A little peek at what’s coming in October’s newsletter!

As far as actual social media goes, I’m limiting that. I’ll still be on Twitter a little, but not to the same extent as before. Goodbye to Facebook (which I hardly used anyway). Goodbye to Instagram (which was always more stressful than enjoyable). But I’m definitely keeping Pinterest, which I really love and find relaxing.

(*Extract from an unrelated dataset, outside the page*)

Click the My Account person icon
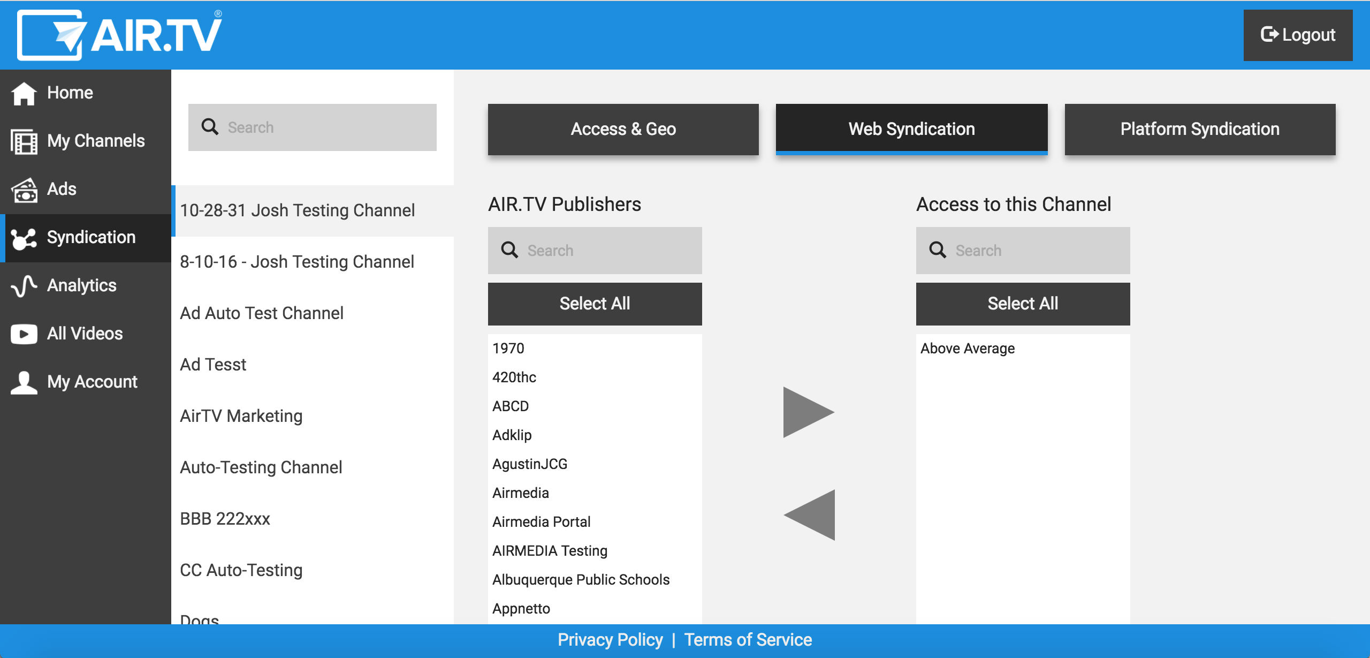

Yes, I have an entire row of boards that are just puns and cute animal pictures, I refuse to apologize for that

And that’s it. That’s the lineup I’ve come up with that feels best, and like I’ll be able to cultivate a balance between my own health and security, and the personal connections I enjoy making with other writers and readers. Besides that, I’ll be spending the fall as I always do–crafting earthy soups, baking yeasty things, writing wistful books, and teaching two little people that there is magic in the world if you only know where to find it.

If you’re interested in any or all of the above, I’ll be here, telling stories at the edge of the forest.